Mail Transfer Agents

Mail Transfer

Mail Transfer Agent (MTA) is a software application that routes electronic mail messages from the sender’s computer to the recipient’s, using an Internet message handling system (MHS). MTA adopts client-server architecture. The best examples of MTAs are Microsoft Exchange, UNIX Send mail, Webmail etc. A detailed explanation on Mail Transfer Agents along with its functions is mentioned below.

Some of the major functions of Mail Transfer Agents (MTA) are:

  • Messages generated by the user agents are transferred or forwarded to their destinations.
  • Each and every activity is tracked and analysed. Recipient list is stored to perform future routing functions.
  • Receives all messages which are transferred from other mail agents for further transmission.
  • If a message fails to reach its intended destination, then auto-responses are sent about non-delivery of the same.

Computing terms like MX, Mail Exchanger, Mail Server etc. are all used to refer to the system that is dealing with the MTA functions. MTA does not work alone for mail transfer. A Mail Transfer Agent usually receives messages from either a Mail User agent (MUA), Mail Submission Agent (MSA) or an MTA itself. Simple Mail Transfer Protocol (SMTP) defines the transmission protocols. The process of choosing a target MTA for the next hop is also described in SMTP, but can usually be overridden by configuring the MTA software with specific routes. Port 25 is the default port which is used for communication between MTAs, or from an MSA to an MTA.
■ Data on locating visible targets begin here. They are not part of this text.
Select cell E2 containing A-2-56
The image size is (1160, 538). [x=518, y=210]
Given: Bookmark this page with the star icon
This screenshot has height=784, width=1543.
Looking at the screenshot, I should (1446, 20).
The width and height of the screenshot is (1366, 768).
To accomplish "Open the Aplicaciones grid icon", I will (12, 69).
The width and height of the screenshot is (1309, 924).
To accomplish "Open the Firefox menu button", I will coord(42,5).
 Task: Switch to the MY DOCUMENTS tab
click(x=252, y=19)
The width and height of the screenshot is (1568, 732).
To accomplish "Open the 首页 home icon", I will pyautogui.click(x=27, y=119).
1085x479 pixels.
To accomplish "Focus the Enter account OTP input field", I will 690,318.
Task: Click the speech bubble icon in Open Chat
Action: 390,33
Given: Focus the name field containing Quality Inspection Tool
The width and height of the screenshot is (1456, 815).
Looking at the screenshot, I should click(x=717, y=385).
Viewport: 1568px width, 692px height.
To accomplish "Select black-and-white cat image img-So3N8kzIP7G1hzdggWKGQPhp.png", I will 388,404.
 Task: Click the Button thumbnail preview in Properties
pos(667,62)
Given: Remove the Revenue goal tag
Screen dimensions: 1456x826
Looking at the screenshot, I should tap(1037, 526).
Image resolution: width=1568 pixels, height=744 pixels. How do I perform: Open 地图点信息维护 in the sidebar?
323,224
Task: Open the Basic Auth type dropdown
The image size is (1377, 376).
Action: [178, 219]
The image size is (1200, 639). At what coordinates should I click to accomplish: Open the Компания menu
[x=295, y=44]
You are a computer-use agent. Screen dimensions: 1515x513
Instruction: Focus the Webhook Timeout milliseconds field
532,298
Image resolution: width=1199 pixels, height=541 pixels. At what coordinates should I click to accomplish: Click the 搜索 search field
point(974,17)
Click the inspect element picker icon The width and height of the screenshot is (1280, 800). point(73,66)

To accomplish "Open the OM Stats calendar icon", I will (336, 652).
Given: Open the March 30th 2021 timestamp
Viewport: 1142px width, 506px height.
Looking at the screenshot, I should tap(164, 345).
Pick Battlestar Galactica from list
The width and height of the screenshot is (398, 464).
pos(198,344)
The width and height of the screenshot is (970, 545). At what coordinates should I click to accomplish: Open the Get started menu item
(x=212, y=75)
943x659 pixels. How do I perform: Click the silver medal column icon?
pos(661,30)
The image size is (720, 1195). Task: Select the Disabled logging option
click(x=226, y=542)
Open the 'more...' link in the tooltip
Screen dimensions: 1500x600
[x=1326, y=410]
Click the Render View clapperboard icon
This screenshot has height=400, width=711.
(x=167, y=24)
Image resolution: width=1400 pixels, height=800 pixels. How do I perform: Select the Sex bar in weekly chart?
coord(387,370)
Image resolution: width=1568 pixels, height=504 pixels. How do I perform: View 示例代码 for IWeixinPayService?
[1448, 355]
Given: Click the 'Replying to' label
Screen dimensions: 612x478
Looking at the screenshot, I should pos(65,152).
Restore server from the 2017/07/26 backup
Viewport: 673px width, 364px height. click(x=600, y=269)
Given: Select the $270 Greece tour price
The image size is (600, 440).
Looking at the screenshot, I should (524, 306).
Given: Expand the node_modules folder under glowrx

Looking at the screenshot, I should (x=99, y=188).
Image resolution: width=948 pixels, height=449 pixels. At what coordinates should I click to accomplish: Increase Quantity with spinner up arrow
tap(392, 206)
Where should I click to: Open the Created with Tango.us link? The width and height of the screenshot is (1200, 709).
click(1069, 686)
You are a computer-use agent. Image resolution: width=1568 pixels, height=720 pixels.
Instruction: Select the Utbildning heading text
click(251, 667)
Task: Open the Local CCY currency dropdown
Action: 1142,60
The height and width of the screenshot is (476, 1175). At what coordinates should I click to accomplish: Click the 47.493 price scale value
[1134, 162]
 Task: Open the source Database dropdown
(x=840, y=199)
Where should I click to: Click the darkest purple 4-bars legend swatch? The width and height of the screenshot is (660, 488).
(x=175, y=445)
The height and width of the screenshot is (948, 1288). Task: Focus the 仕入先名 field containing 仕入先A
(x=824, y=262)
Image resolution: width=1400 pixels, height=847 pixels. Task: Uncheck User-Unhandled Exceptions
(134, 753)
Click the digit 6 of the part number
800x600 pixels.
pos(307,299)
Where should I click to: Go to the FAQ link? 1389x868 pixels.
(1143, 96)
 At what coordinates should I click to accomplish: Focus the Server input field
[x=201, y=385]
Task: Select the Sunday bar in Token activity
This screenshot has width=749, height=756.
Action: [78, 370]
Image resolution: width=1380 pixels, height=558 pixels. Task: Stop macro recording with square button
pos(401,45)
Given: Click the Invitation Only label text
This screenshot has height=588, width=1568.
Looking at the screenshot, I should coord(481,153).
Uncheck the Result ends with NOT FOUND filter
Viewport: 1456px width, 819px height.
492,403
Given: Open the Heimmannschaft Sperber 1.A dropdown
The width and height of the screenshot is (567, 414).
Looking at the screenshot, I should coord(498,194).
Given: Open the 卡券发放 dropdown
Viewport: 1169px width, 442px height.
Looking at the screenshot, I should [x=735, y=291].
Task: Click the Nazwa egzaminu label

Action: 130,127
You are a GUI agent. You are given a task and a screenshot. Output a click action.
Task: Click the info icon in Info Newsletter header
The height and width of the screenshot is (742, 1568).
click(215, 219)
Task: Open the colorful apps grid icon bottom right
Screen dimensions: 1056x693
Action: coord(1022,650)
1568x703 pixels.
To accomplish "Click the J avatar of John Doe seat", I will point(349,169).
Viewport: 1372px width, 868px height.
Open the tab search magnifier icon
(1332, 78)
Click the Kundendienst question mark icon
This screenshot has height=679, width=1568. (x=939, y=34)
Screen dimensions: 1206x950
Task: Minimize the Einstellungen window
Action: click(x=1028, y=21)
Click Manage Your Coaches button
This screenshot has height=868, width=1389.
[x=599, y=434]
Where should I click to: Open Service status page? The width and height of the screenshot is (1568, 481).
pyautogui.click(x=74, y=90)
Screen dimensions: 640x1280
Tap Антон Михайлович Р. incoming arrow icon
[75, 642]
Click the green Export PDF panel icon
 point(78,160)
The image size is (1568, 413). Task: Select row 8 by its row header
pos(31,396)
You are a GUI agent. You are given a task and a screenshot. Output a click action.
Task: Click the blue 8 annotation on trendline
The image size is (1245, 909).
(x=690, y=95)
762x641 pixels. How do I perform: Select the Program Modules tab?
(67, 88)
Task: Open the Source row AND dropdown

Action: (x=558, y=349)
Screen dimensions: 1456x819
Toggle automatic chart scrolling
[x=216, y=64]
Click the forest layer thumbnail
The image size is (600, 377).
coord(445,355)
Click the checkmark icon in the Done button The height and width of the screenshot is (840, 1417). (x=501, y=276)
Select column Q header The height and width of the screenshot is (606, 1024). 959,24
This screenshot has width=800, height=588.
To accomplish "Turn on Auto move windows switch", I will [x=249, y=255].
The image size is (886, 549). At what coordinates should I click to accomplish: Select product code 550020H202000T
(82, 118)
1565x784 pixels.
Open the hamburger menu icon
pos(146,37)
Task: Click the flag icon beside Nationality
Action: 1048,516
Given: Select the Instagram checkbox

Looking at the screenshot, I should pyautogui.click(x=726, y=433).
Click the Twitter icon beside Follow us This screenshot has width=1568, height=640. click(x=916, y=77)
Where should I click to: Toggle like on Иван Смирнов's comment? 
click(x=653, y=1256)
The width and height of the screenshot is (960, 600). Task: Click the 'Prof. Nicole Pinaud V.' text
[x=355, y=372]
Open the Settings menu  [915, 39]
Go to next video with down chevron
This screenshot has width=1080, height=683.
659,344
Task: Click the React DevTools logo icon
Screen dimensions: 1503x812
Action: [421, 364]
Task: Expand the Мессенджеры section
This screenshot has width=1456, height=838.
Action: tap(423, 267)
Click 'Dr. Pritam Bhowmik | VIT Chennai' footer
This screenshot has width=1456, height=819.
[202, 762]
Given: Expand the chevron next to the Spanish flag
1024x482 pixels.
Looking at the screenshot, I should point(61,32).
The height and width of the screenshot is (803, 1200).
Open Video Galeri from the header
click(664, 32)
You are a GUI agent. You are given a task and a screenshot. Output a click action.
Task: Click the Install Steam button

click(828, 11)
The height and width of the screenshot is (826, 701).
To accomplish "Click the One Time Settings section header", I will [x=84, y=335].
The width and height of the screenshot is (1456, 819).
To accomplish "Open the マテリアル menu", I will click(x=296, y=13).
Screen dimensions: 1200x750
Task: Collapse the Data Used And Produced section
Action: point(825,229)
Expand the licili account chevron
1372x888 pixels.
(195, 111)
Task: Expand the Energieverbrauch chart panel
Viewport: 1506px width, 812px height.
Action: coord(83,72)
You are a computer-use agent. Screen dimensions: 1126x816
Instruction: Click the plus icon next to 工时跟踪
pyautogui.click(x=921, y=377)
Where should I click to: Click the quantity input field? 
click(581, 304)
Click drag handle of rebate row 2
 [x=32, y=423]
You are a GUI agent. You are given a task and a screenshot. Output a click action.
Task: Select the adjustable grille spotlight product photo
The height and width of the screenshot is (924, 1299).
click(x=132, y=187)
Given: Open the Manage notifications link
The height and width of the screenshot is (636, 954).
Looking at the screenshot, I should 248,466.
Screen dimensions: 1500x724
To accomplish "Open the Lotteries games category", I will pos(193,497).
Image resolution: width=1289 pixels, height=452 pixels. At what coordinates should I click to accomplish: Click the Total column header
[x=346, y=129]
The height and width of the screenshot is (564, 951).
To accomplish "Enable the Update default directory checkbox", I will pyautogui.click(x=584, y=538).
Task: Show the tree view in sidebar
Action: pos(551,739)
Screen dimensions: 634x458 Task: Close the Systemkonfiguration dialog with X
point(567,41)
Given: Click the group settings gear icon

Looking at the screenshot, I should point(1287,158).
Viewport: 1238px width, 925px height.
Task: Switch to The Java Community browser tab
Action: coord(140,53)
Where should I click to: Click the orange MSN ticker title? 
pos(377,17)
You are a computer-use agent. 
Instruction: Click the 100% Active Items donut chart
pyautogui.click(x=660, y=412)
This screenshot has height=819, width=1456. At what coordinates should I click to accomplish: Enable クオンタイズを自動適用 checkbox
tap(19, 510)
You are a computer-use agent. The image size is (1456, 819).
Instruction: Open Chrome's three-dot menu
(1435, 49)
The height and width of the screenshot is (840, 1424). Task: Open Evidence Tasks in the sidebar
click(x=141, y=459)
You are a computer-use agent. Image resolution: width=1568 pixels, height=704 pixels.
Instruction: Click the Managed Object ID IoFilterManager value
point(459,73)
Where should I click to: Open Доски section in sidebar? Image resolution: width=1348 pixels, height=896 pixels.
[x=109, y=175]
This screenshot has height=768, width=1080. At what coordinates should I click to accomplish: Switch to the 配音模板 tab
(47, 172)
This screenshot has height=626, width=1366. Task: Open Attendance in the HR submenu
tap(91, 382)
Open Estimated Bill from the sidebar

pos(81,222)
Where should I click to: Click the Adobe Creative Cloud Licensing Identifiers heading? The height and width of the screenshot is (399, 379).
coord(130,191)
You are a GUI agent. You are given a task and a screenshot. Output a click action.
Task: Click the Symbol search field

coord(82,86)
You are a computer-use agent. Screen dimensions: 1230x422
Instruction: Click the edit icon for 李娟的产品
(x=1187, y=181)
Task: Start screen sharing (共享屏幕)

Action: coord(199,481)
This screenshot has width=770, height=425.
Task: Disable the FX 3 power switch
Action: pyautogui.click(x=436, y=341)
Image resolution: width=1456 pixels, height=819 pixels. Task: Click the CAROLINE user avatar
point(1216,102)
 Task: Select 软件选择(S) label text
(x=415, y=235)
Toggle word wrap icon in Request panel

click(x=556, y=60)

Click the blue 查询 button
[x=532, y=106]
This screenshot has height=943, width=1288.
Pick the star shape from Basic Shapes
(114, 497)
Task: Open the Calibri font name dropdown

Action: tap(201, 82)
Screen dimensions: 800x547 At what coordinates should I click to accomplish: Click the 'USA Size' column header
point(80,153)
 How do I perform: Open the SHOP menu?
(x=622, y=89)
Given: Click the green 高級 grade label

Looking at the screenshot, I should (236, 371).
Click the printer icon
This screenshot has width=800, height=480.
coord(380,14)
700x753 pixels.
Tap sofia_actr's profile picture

Some of the most common Mail Transfer Agents for Unix-like operating systems are:

Exim

Exim is a Mail Transfer Agent (MTA) developed at the University of Cambridge. It is written in C and is used on Unix-like operating systems. As it is highly configurable, it has features that are lacking in other MTAs. Exim is designed to deliver emails immediately, without queuing. Its major disadvantage lies in the fact that its queue processing performance is poor compared to other MTAs, especially when the queue is large.

Postfix

Postfix is a free and open-source mail transfer agent. One single Postfix instance can deliver up to 300 messages / second. Unlike Exim that makes only one connection at a time, Postfix can submit specified number of mails in batches at a time. In short, Postfix implements a high-performance parallelized mail-delivery engine.

Sendmail

Sendmail supports many types of mail-transfer and delivery, like SMTP. Early versions of Sendmail suffered from security vulnerabilities that have been corrected over the years. It also supports mfilters, which are external mail filtering programs. Sendmail is highly configurable and allows control over almost every aspect of sending an email.

Qmail

Qmail is also a Mail Transfer Agent (MTA) written in C and runs on Unix. It was the first security-aware mail transport agent to be published and was mainly used for handling bulk mailing tasks. Qmail is also easy to configure and deploy compared to other mail transfer agents.

According to recent estimates, spam mails make 80%-90% of all the emails. Although, there are spam filters such as SpamAssassins, they fail to recognise majority of spam mails. By using blacklists, and running tests on the sender and recipient domains, we can block spamming at the MTA level itself.